特別収容プロトコル: SCP-137-FRはサイト-アレフの安全ロッカーに保管され、Dクラス職員を用いた実験目的でのみ収容から持ち出されます。これらの実験が行われていない時は、偶発的な開放を防ぐために、無宗教であると確認された職員のみがSCP-137-FRを取り扱います。

説明: SCP-137-FRは二つ折りにされた15×25cmの光沢紙パンフレットです。SCP-137-FRの表紙には、様々な宗教的シンボルに囲まれた地球の画像と共に、“宗教の無い世界、それって有り得るの?”という言葉が印刷されています。裏表紙には一言“はい。”とだけ記されています。最下部にはそれまで未知だった“SAPHIR”という組織のロゴがあります(回収ログ参照)。内側のページ2枚は白紙です。

閉じた状態のSCP-137-FRは全く異常性を示しません。しかしながら、何らかの宗教運動に属する人物が開いた時、SCP-137-FRと対象者は共に消失します。SCP-137-FRと対象者はその後、開かれてから1秒~8時間後に再出現します。

対象者は精神衛生の顕著な悪化を伴う激しいショック状態で帰還し、実験以前に属していた宗教への本能的な嫌悪感を表明します。対象者は例外無く、転移先は消失前と正確に同じ場所ではあったものの、自らの宗教のみが存在するディストピア的な世界であったと主張します。対象者が問題の世界に留まる正確な期間は断定されていませんが、実際の消失期間よりも大幅に長いようです。平均期間は3ヶ月程度と示唆されています。
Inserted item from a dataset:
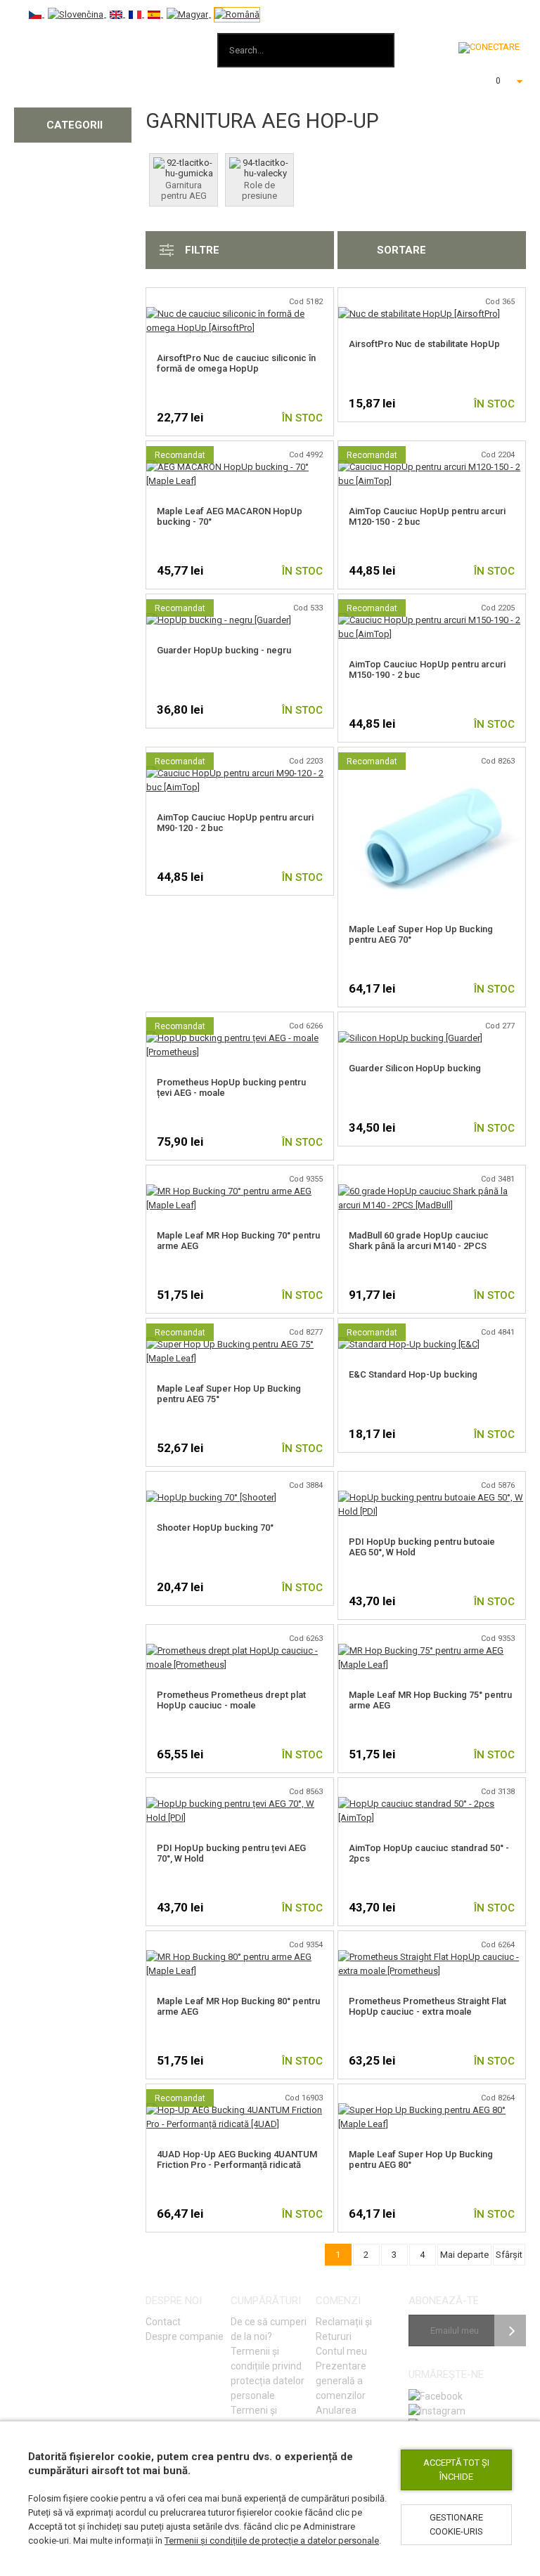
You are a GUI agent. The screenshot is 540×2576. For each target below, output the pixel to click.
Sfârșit (509, 2254)
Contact (163, 2321)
対象者の深刻なショック状態が尋問に支障をきたすため、非常対応ユニットが設立され、また鎮静剤の使用が許可されました。

SCP-137-FR実験ログ:

回収ログ: SCP-137-FRは████/██/██、SAPHIRとして知られる組織のボランティア数名によって、フランス国ディジョンの街区で複数部が配布されたようです。地元警察に潜入しているエージェントが、“人が突然消失”して“完全なパニック状態で再出現”したという目撃者の通報を受けた時点で、この事件は財団の注目を集めました。機動部隊ゼータ-8 “白鳩”が目撃者と被害者への記憶処理を施すために到着した時点で、SAPHIR構成員は全てのSCP-137-FRを回収または破壊した後に姿を消していました。幸い、SCP-137-FRは中を開かなかった民間人により、街区の近辺にあるゴミ箱に投棄された状態で発見されました。

SAPHIRの性質と目的を断定する研究が行われていますが、現在までのところ、殆ど成果は上がっていません。これまでの調査結果から判断する限り、SAPHIRは合理的な思考を促進するために宗教全体へ打撃を加えることを望む知識人団体のようです。ロゴの下に記されたモットー、“Nostram Assulam Pavete”(ラテン語: “我らの輝きを怖れよ”)は、SAPHIRが自らを脅威と見做していることを示します。今後の解明が期待されます。